Required work |
The response must consist of the lines from the one holding "Image resolution: width=1011" through the final line of the entries, given again exactly and without any pictures.
Start of Data for processing
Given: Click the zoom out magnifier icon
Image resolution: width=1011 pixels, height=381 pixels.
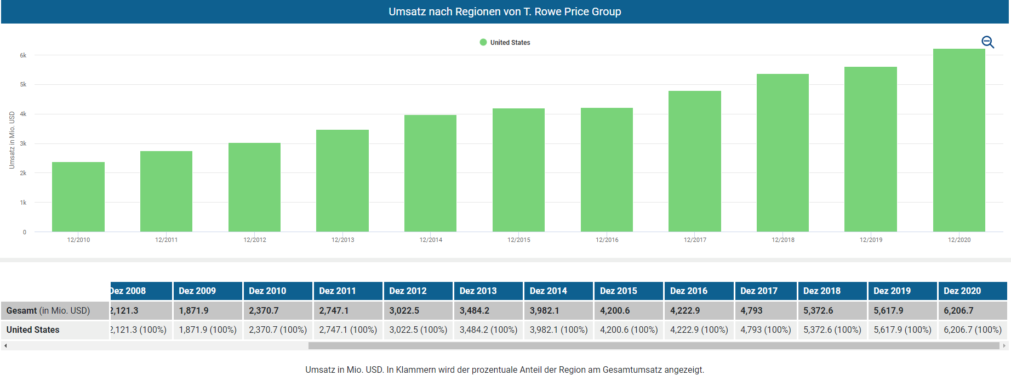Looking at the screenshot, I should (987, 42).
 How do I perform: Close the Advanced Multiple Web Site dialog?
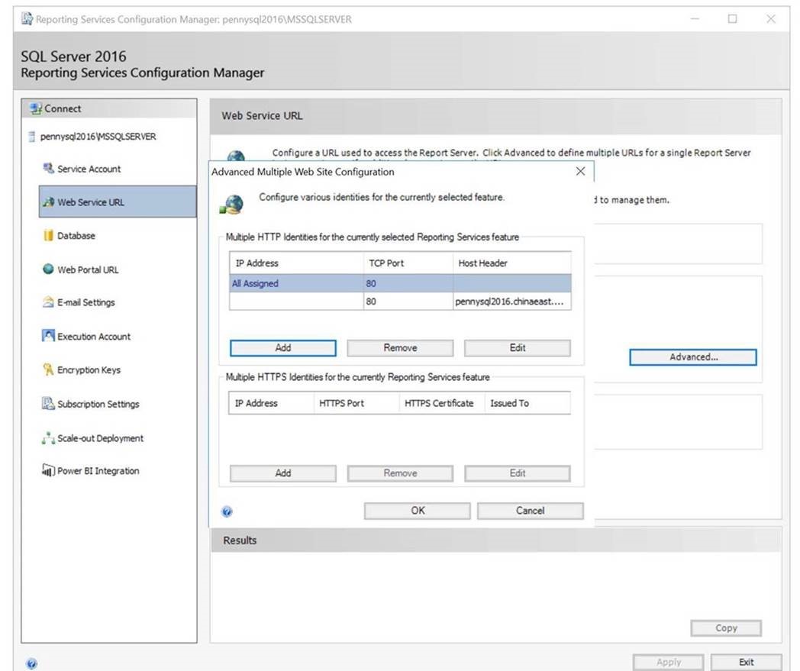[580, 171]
End of Data for processing
Result |
Image resolution: width=1011 pixels, height=381 pixels.
Looking at the screenshot, I should (987, 42).
 How do I perform: Close the Advanced Multiple Web Site dialog?
[580, 171]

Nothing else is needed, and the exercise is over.